• _Brief_
From the first line of the listing to the last, set down everything exactly, but skip the images.

• _Records for this task_
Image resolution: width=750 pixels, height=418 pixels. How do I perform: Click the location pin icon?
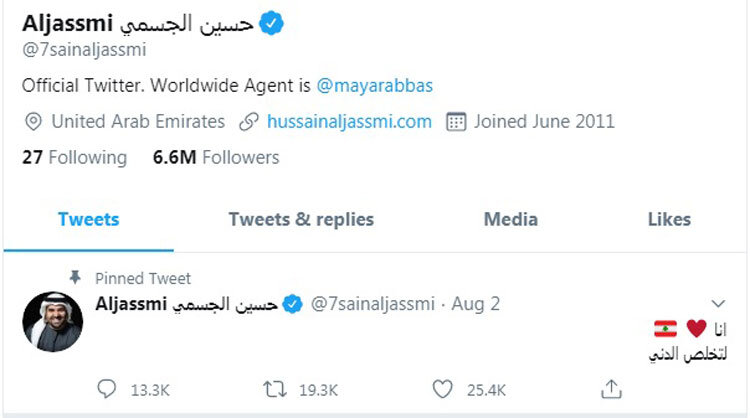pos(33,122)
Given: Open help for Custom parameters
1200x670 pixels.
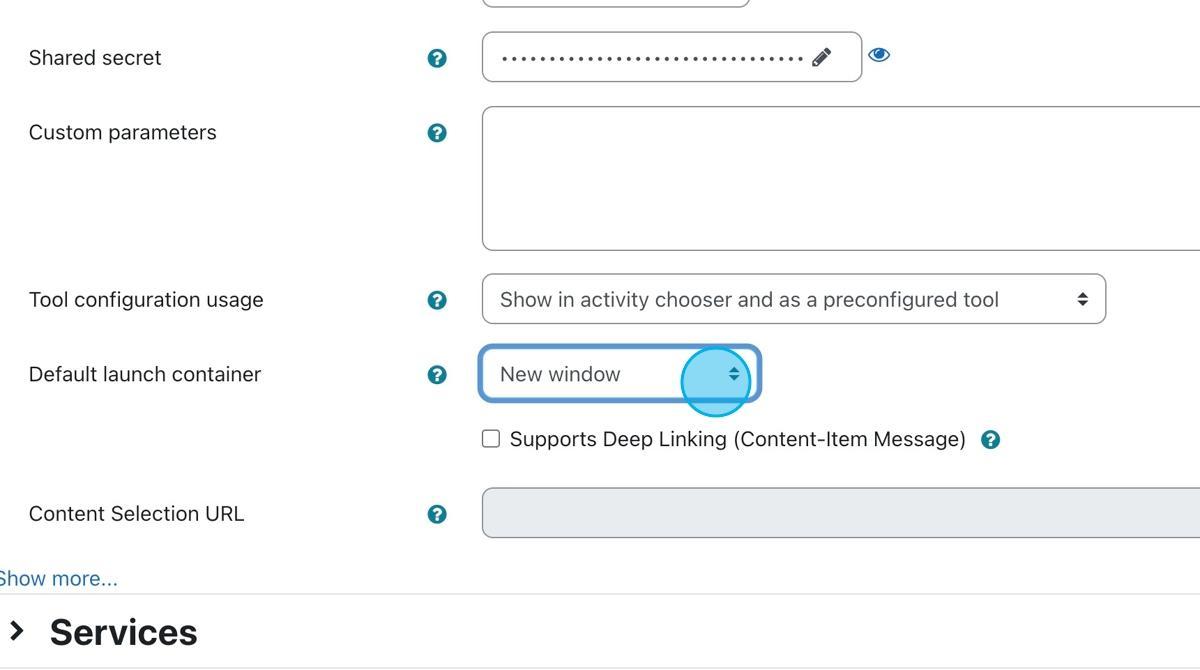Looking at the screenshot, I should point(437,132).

• _Task result_
Image resolution: width=750 pixels, height=418 pixels. How do I perform: Click the location pin icon?
pos(33,122)
Given: Open help for Custom parameters
1200x670 pixels.
Looking at the screenshot, I should point(437,132).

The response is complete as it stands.